-------- Data for processing
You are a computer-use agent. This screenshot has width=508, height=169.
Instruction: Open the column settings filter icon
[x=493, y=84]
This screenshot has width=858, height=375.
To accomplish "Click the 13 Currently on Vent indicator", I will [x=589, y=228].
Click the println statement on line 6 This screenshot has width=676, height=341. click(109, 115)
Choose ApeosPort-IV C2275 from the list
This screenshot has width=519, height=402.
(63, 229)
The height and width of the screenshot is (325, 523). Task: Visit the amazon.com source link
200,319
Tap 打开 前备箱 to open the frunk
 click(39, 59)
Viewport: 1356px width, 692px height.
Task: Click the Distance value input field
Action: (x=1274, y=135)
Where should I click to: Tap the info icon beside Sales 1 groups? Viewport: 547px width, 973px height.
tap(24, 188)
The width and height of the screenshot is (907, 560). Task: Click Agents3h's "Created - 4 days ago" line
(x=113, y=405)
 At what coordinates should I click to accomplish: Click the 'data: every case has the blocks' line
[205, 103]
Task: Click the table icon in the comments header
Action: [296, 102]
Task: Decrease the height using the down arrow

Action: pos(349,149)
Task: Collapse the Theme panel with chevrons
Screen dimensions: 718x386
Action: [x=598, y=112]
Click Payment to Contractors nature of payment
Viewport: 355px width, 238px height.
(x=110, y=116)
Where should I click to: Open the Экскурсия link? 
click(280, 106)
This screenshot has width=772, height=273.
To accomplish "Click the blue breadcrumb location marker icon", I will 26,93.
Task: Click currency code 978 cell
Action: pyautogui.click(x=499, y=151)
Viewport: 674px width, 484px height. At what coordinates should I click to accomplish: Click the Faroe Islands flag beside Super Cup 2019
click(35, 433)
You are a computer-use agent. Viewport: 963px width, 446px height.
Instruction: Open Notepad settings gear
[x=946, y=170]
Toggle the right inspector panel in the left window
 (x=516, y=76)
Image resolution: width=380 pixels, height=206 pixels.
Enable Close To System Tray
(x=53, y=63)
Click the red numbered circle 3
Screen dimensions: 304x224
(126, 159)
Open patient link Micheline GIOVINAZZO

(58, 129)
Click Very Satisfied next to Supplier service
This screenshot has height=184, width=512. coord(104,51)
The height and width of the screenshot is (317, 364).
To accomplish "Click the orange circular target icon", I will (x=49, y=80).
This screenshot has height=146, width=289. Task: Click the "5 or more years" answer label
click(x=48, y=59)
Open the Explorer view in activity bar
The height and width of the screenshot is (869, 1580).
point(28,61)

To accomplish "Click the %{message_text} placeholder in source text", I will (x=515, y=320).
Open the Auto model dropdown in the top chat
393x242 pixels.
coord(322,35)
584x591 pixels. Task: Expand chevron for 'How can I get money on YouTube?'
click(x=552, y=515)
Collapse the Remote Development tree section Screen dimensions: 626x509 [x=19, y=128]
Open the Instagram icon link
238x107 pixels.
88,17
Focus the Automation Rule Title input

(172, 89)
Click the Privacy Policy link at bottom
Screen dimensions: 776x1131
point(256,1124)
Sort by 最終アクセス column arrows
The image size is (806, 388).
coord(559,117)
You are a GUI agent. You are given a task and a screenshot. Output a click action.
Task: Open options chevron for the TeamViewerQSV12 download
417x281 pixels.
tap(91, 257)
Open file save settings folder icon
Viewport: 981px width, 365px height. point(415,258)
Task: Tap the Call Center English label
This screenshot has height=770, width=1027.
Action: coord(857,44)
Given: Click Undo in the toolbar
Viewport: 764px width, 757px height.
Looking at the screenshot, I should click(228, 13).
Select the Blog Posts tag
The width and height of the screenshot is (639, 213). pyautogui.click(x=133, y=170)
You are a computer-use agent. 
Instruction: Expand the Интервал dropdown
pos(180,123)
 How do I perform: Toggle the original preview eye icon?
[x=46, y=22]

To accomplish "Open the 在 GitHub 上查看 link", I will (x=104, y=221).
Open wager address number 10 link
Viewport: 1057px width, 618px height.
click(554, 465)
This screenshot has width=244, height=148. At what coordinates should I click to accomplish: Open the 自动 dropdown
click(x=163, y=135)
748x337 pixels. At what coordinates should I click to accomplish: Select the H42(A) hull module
----------------
-- Task --
Show the lines in the entries above that include the string "computer".

-- Exercise output --
You are a computer-use agent. This screenshot has width=508, height=169.
You are a computer-use agent. Viewport: 963px width, 446px height.
You are a computer-use agent. 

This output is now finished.